Unlike vertical transmission, where DNA is passed directly from parent to offspring, these symbionts are shared among individuals within a generation through a process known as horizontal transmission. This method of symbiont acquisition can be an evolutionary costly trait, as changing environmental conditions may impact the availability or functionality of these symbiotic bacteria.

Even hydrothermal vents, which are hypothesized to be among the most stable environments on Earth, can undergo changes that alter the proportion of chemicals in the area. in the area. The genus Oligobrachia has evolved specialized cells that provide a habitat for the endosymbiotic bacteria on which the tube worm relies for survival.

Depending on the habitat where Oligobrachia resides—whether near a hydrothermal vent or an undersea volcano—the endosymbiotic bacteria oxidize methane, sulfide, or other dominant chemicals present in the water.
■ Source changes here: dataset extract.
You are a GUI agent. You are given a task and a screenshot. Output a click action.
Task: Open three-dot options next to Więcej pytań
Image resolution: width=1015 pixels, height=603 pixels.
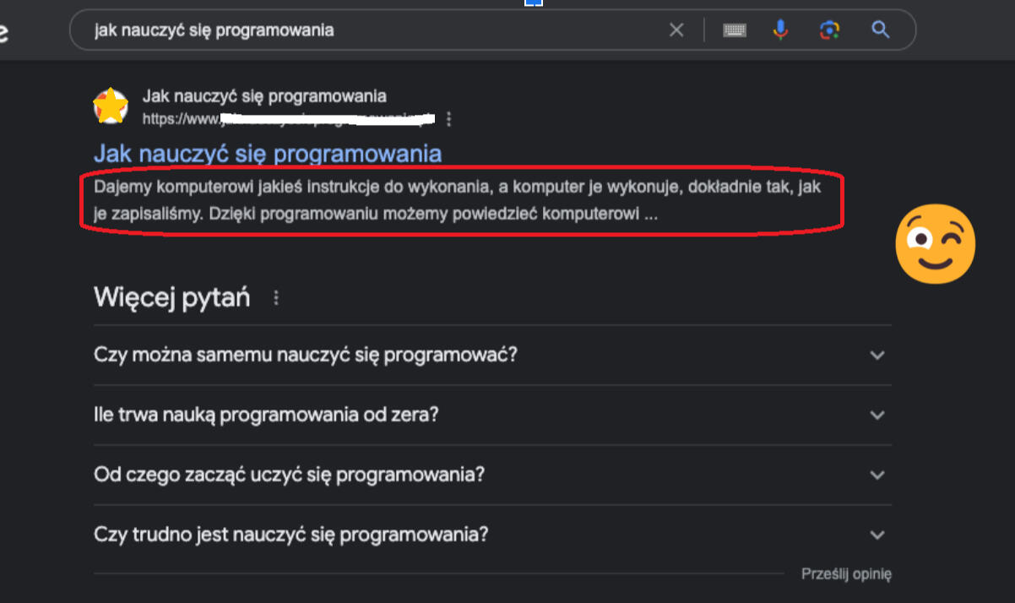pos(275,298)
Studies have shown that Oligobrachia can select specific types of endosymbiotic bacteria that best suit their environmental conditions. These bacteria can be either thioautotrophic (utilizing sulfide as an energy source) or methanotrophic (utilizing methane as an energy source).

Oligobrachia residing near undersea volcanoes are more likely to select thioautotrophic endosymbiotic bacteria, while those living near hydrothermal vents are more likely to select methanotrophic bacteria.
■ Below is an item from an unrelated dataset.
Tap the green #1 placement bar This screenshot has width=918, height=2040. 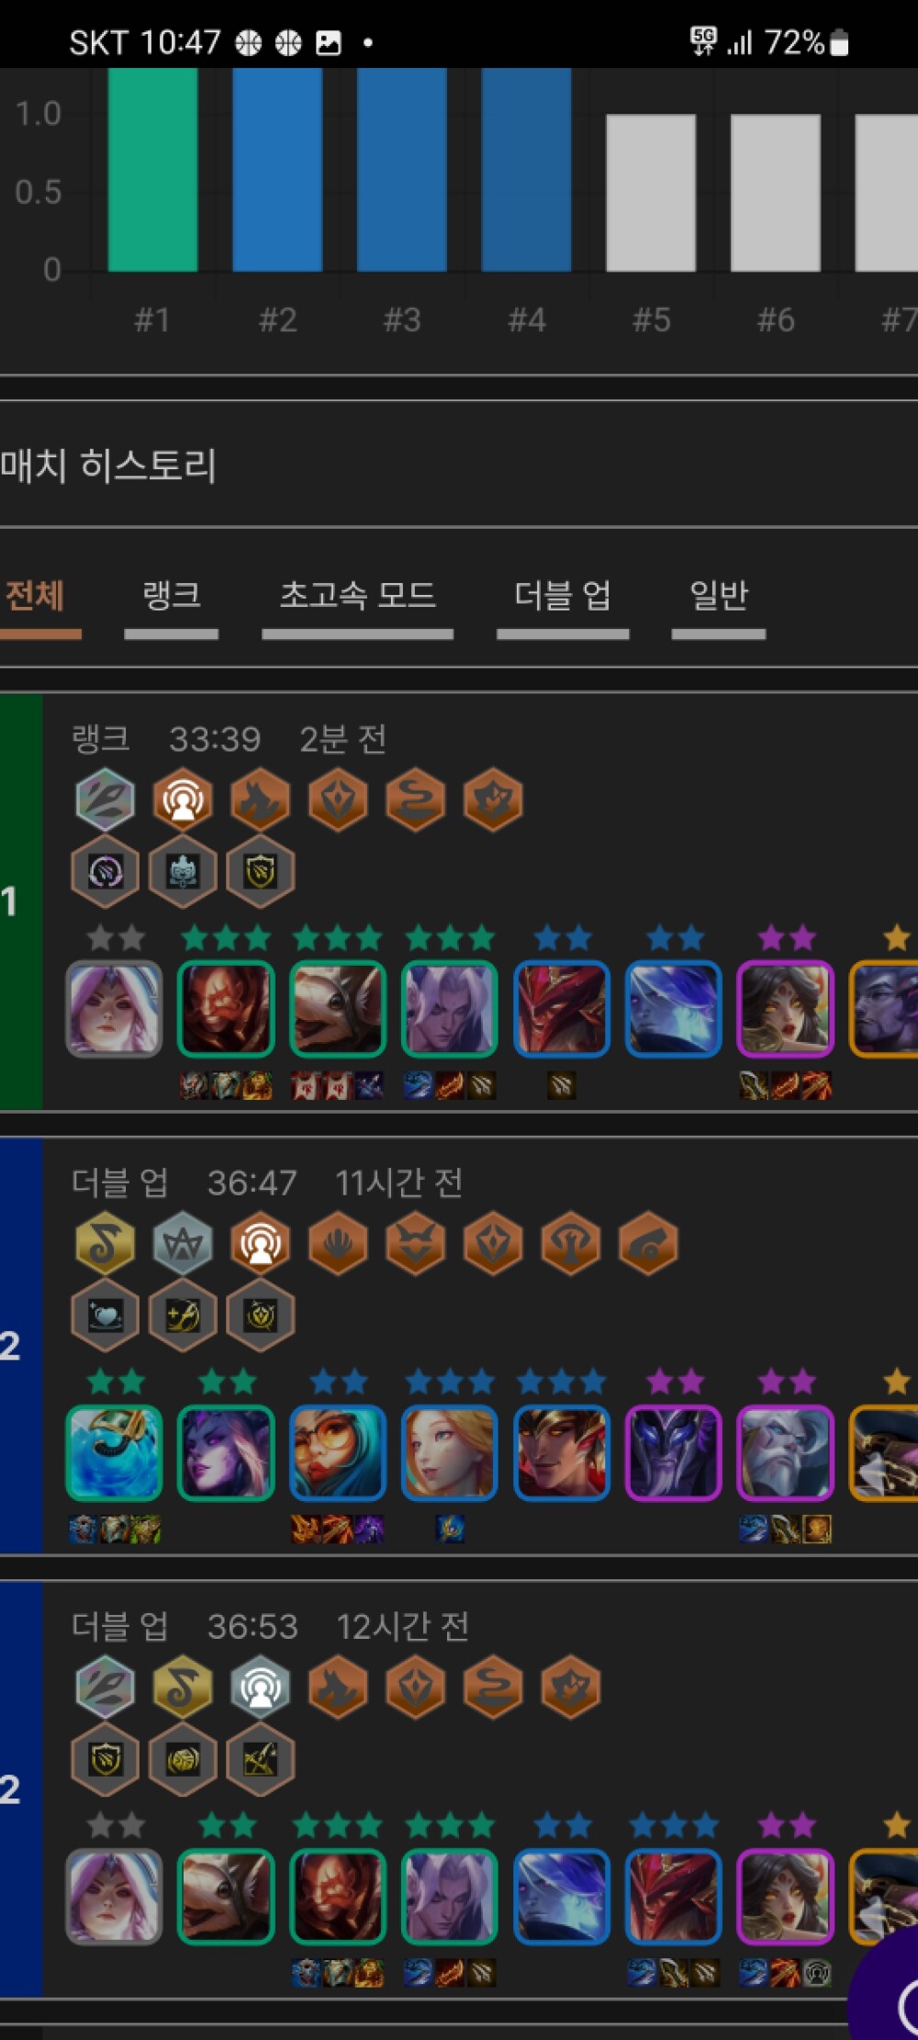152,170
== Hemoglobin production ==
Some studies have explored hemoglobin production in beard worms. These studies have determined that the site of hemoglobin production is located in the peritoneal membrane of the posterior body. Although research on this process in tubeworms is limited, the findings consistently point to the peritoneal membrane as the site of hemoglobin synthesis.

== Internal anatomy ==
Among known deep sea organisms, tubeworms are some of the most extensively studied. Research on their nervous system has primarily focused on the central nervous system rather than the peripheral nervous system.

Studies have identified three main features of tubeworm sensory systems: epidermal solitary sensory cells, sensory spots, and structures presumed to be sensory organs. The lack of diversity observed in the nervous systems of the studied tubeworms may provide insights into the evolutionary origin of the genus Oligobrachia.

== Development ==
Siboglinidae is one of the most extensively studied families of deep sea marine organisms. During the development of tubeworms, they form a structure known as the trophophore, a specialized part of the body that hosts their endosymbiotic bacteria.

It has been hypothesized that the trophophore develops in response to the needs of these bacteria, which rely on this feature of the tubeworm's internal anatomy to perform metabolic processes that Siboglinidae cannot carry out on their own. As previously mentioned, Siboglinidae lack a mouth and gut, so the endosymbiotic bacteria perform these essential processes in exchange for a protected habitat.

Studies on the development of Oligobrachia have also observed this species incubating embryos.